What you return should be the lines of the data containing "below", each in full.

Saved data entries:

+-------+

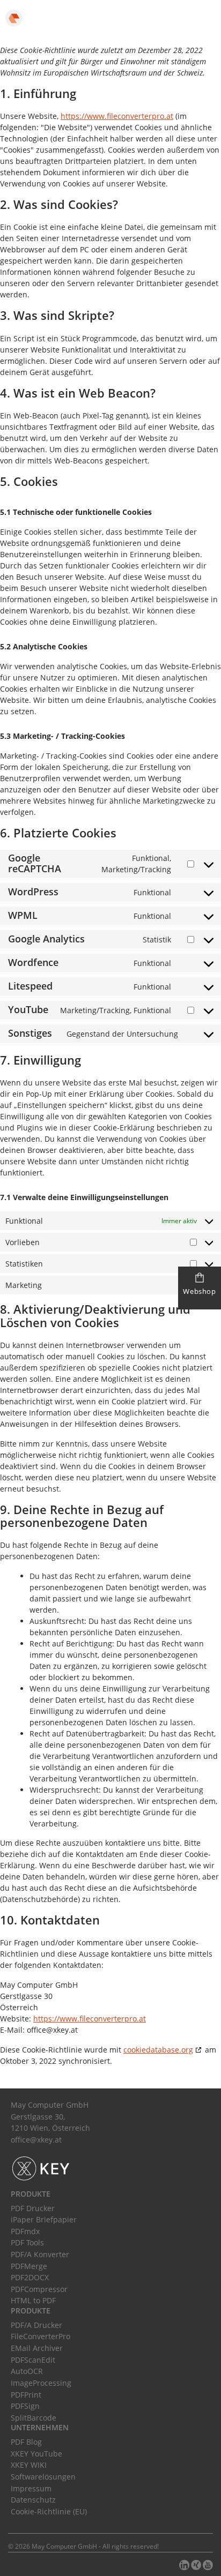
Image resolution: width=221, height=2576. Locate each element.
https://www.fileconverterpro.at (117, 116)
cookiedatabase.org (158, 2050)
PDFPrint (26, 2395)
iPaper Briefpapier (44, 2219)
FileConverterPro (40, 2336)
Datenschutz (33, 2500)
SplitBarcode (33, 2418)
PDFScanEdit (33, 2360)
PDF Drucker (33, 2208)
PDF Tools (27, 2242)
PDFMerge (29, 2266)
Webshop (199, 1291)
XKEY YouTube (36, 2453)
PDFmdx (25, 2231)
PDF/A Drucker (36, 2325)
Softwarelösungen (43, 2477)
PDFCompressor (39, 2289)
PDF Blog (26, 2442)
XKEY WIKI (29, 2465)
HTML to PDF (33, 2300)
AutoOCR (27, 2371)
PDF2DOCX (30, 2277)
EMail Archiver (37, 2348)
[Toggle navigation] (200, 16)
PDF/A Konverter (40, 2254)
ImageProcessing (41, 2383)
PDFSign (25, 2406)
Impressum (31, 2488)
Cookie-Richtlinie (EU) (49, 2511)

+-------+

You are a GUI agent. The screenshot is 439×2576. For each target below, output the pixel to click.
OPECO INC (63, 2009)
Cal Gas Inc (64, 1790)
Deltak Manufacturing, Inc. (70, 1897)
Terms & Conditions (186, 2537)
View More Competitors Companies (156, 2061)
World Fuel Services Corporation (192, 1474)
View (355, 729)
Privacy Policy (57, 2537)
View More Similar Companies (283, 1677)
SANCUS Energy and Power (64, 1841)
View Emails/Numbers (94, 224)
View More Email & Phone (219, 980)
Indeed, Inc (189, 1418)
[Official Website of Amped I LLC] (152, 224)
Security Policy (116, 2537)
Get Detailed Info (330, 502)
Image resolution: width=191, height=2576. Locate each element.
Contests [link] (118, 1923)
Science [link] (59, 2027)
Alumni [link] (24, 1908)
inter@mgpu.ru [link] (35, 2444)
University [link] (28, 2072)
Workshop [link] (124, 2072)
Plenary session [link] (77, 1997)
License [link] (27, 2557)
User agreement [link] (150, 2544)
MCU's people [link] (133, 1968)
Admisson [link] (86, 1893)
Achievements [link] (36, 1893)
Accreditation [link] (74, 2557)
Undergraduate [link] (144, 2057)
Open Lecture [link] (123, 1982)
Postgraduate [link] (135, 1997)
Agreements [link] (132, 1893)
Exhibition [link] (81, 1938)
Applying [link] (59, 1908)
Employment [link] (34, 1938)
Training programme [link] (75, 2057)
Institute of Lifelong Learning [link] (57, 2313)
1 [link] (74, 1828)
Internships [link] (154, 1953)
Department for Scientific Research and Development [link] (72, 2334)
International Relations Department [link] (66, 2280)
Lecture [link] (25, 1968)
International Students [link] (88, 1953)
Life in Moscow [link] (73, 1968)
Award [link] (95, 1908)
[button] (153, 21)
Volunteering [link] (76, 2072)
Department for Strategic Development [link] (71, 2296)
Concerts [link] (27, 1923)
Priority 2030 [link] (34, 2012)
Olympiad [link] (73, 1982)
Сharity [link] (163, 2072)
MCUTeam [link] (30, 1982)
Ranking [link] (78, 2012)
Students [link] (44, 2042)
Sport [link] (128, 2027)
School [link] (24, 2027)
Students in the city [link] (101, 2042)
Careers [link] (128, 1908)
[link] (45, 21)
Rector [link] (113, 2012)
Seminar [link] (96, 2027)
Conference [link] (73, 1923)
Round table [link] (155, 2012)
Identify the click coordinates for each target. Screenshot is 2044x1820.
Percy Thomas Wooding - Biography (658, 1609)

+-------+

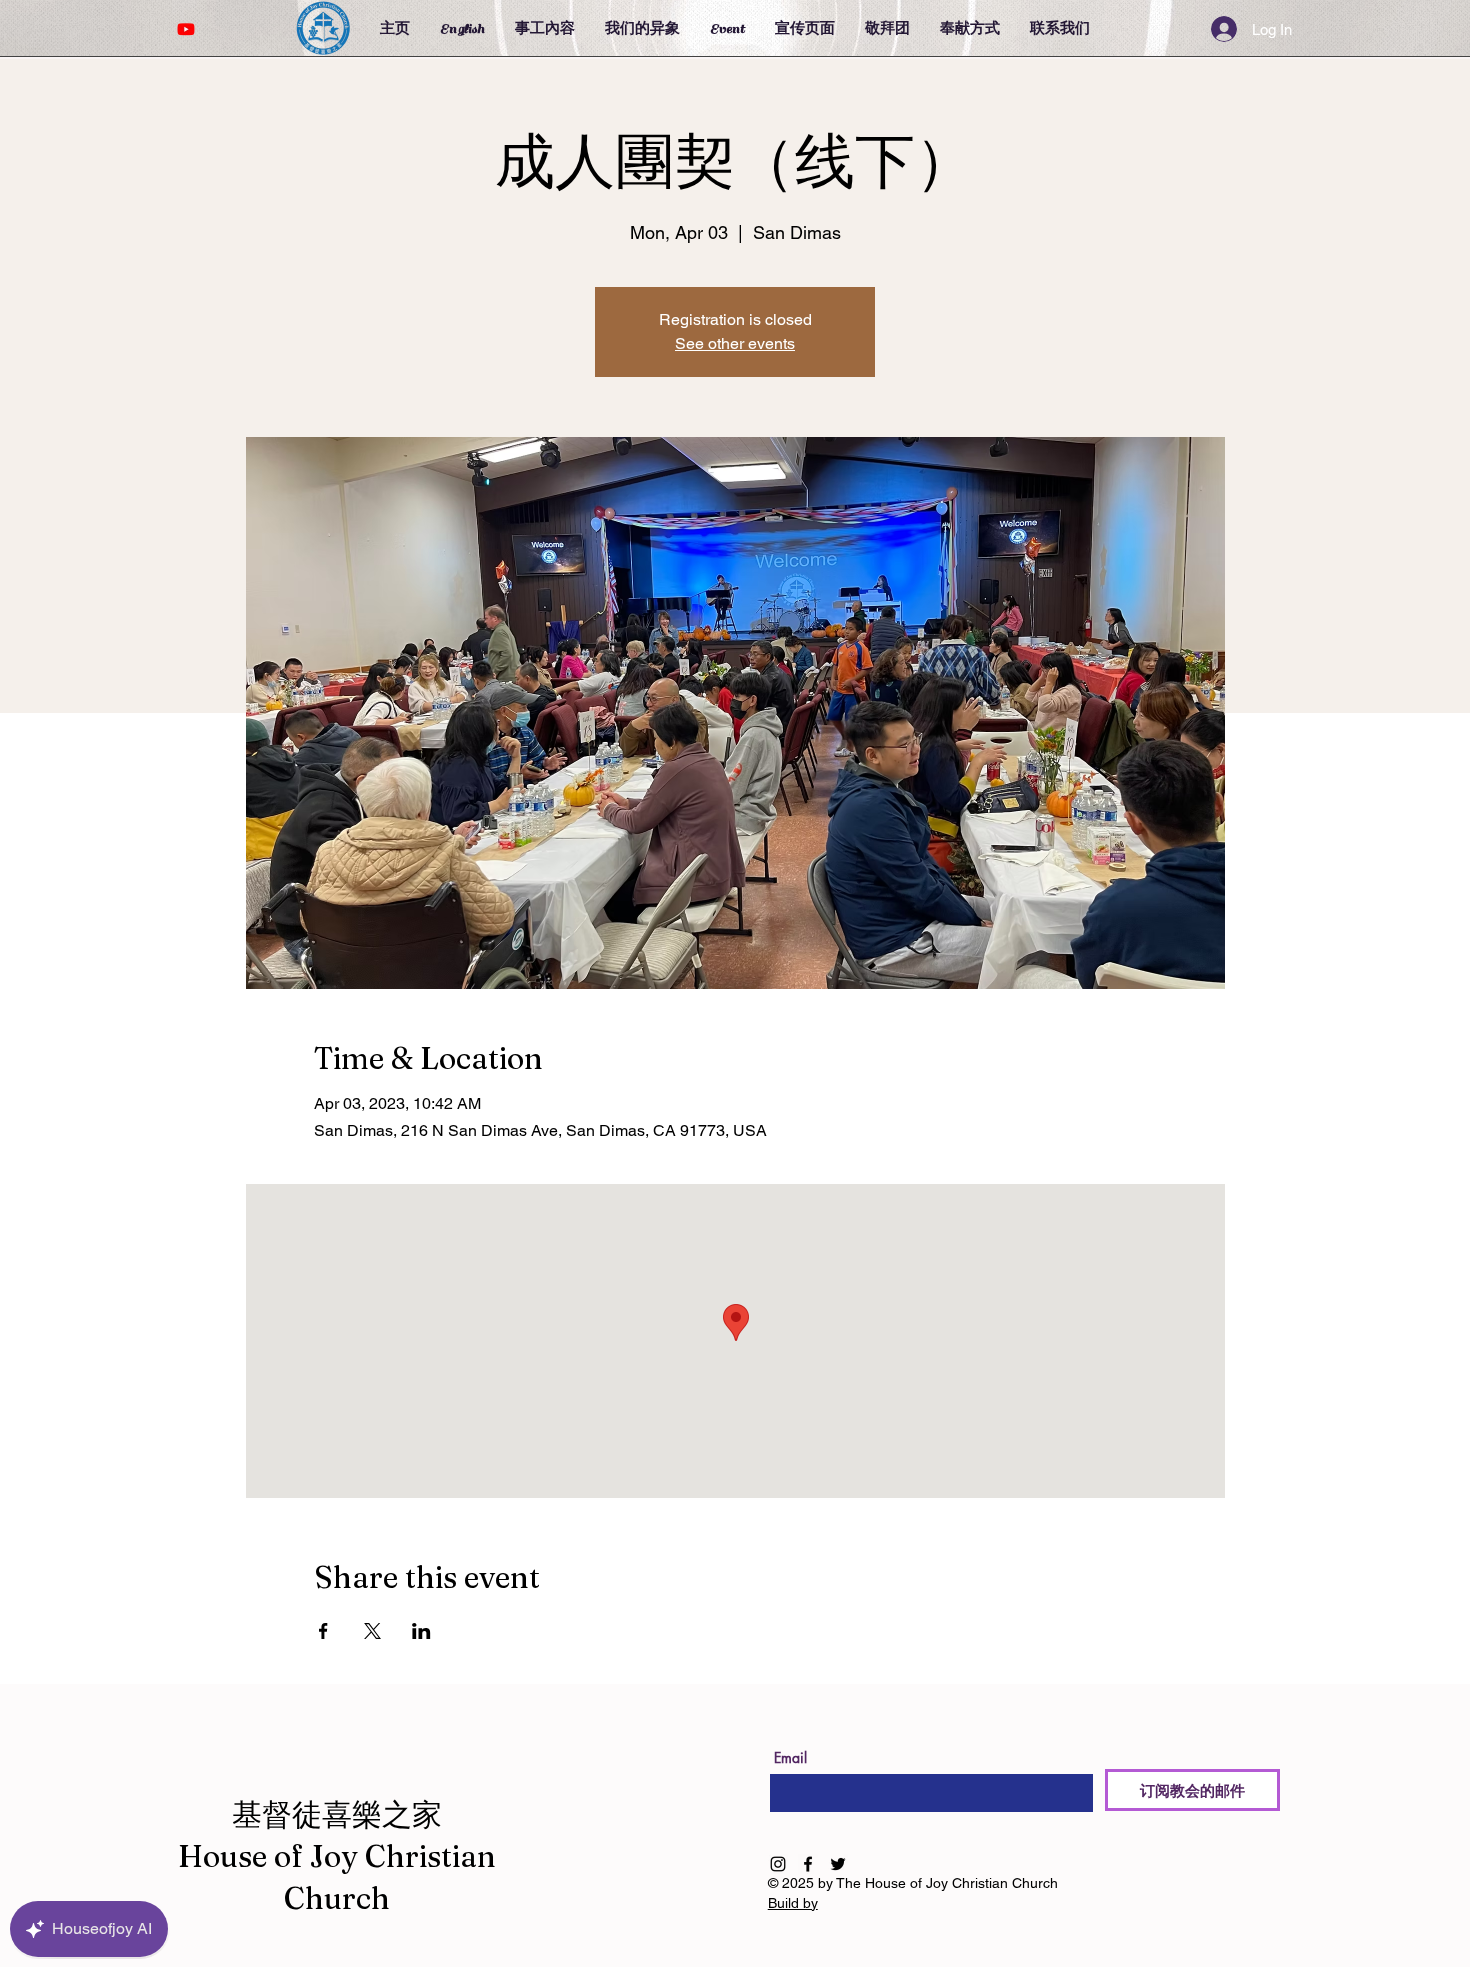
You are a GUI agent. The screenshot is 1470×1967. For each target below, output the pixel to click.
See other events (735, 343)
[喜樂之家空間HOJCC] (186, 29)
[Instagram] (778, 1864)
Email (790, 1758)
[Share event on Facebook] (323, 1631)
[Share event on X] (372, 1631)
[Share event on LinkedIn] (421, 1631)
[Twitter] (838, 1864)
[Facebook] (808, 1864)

+-------+

**Task output:**
You are a GUI agent. The screenshot is 439×2576. For each target below, output the pixel to click.
You are a GUI agent. The screenshot is 1470×1967. For each target below, output the pixel to click.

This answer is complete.